--- START Dataset rows ---

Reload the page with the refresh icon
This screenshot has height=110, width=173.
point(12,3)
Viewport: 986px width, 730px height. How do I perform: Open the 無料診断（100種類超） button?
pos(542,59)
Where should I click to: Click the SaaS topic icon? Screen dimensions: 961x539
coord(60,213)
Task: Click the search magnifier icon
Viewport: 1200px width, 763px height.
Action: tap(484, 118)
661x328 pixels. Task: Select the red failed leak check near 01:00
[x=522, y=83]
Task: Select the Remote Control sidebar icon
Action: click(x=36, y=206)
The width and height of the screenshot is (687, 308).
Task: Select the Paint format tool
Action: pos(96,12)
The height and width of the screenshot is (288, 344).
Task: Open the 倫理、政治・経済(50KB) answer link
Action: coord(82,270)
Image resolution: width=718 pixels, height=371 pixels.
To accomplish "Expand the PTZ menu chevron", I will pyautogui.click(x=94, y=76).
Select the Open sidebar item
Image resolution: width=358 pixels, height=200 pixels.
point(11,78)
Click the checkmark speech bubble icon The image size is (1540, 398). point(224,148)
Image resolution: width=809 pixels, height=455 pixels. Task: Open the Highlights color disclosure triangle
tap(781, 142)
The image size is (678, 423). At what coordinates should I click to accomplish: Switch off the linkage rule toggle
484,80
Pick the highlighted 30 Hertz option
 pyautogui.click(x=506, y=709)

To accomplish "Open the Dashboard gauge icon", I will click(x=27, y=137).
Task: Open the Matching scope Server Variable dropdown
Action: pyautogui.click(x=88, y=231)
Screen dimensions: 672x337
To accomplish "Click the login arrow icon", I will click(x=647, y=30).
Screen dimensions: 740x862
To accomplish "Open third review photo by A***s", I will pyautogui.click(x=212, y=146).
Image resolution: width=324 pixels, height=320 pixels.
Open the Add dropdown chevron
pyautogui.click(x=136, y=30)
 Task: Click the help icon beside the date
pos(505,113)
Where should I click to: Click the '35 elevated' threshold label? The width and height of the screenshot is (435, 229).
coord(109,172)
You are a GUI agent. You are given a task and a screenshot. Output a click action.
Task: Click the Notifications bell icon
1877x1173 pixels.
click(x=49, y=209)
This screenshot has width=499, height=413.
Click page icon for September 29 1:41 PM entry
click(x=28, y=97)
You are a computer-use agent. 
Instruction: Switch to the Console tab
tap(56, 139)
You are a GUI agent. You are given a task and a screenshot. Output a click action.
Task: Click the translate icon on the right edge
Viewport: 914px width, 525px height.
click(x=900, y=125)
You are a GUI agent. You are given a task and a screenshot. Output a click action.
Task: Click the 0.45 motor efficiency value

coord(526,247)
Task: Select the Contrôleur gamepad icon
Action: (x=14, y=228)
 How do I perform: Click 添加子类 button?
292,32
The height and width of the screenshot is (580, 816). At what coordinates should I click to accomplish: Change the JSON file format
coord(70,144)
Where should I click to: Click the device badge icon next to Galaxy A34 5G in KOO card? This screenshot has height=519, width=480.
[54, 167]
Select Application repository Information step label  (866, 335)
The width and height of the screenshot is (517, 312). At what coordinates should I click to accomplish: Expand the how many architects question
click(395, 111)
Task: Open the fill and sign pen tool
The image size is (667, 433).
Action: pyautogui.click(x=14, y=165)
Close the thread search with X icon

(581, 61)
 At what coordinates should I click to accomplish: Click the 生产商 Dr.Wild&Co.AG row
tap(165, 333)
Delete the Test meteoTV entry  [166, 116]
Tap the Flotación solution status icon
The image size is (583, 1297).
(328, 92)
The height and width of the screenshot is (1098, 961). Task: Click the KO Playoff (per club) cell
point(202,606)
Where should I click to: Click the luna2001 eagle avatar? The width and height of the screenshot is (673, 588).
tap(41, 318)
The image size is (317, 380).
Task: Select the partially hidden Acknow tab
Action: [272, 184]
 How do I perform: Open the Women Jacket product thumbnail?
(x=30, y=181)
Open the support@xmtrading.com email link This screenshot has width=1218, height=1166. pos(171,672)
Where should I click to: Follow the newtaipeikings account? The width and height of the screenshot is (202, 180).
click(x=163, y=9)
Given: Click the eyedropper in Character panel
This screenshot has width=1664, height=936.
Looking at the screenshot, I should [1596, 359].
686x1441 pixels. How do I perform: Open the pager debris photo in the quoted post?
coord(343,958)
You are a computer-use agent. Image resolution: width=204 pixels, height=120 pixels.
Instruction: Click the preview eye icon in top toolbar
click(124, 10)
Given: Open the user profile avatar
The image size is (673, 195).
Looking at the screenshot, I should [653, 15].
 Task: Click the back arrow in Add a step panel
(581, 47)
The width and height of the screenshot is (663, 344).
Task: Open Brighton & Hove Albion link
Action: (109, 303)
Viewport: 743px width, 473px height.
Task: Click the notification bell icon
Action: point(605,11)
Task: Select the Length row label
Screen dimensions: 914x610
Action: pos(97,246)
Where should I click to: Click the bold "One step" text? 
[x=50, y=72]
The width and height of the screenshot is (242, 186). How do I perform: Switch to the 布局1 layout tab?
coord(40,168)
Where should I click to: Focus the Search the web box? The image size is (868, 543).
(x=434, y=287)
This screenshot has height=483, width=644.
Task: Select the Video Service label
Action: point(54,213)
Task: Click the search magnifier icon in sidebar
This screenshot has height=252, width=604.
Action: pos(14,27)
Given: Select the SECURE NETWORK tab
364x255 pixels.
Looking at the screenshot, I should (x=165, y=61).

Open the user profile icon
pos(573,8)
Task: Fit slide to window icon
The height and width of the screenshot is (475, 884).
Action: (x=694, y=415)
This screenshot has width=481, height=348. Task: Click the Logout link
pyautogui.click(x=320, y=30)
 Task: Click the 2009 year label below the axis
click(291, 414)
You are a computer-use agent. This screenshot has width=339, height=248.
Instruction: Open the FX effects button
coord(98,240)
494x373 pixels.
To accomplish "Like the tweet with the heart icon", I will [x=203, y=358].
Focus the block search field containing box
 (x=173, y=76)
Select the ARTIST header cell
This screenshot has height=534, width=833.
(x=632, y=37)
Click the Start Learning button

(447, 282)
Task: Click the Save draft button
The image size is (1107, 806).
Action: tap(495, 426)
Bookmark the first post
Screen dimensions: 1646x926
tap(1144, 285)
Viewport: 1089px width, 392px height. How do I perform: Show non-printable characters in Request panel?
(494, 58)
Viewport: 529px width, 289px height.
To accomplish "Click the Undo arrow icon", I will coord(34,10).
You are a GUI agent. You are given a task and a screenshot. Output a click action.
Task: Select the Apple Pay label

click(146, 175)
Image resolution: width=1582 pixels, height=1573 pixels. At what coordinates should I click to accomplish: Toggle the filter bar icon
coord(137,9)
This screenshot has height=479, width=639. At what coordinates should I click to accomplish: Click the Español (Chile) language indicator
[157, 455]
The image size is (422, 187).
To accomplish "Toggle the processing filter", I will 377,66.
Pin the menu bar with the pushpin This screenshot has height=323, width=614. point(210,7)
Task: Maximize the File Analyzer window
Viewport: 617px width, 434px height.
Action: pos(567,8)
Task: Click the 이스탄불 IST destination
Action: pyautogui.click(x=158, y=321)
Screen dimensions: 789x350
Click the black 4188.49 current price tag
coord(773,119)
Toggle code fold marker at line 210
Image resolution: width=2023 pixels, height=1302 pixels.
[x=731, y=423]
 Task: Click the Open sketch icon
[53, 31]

--- END Dataset rows ---

◆ What the task asks:
Copy the records above without changes, from the start through the line containing "click(x=28, y=97)", including both ends.

◆ Output of the task:
Reload the page with the refresh icon
This screenshot has height=110, width=173.
point(12,3)
Viewport: 986px width, 730px height. How do I perform: Open the 無料診断（100種類超） button?
pos(542,59)
Where should I click to: Click the SaaS topic icon? Screen dimensions: 961x539
coord(60,213)
Task: Click the search magnifier icon
Viewport: 1200px width, 763px height.
Action: tap(484, 118)
661x328 pixels. Task: Select the red failed leak check near 01:00
[x=522, y=83]
Task: Select the Remote Control sidebar icon
Action: click(x=36, y=206)
The width and height of the screenshot is (687, 308).
Task: Select the Paint format tool
Action: pos(96,12)
The height and width of the screenshot is (288, 344).
Task: Open the 倫理、政治・経済(50KB) answer link
Action: coord(82,270)
Image resolution: width=718 pixels, height=371 pixels.
To accomplish "Expand the PTZ menu chevron", I will pyautogui.click(x=94, y=76).
Select the Open sidebar item
Image resolution: width=358 pixels, height=200 pixels.
point(11,78)
Click the checkmark speech bubble icon The image size is (1540, 398). point(224,148)
Image resolution: width=809 pixels, height=455 pixels. Task: Open the Highlights color disclosure triangle
tap(781, 142)
The image size is (678, 423). At what coordinates should I click to accomplish: Switch off the linkage rule toggle
484,80
Pick the highlighted 30 Hertz option
 pyautogui.click(x=506, y=709)

To accomplish "Open the Dashboard gauge icon", I will click(x=27, y=137).
Task: Open the Matching scope Server Variable dropdown
Action: pyautogui.click(x=88, y=231)
Screen dimensions: 672x337
To accomplish "Click the login arrow icon", I will click(x=647, y=30).
Screen dimensions: 740x862
To accomplish "Open third review photo by A***s", I will pyautogui.click(x=212, y=146).
Image resolution: width=324 pixels, height=320 pixels.
Open the Add dropdown chevron
pyautogui.click(x=136, y=30)
 Task: Click the help icon beside the date
pos(505,113)
Where should I click to: Click the '35 elevated' threshold label? The width and height of the screenshot is (435, 229).
coord(109,172)
You are a GUI agent. You are given a task and a screenshot. Output a click action.
Task: Click the Notifications bell icon
1877x1173 pixels.
click(x=49, y=209)
This screenshot has width=499, height=413.
Click page icon for September 29 1:41 PM entry
click(x=28, y=97)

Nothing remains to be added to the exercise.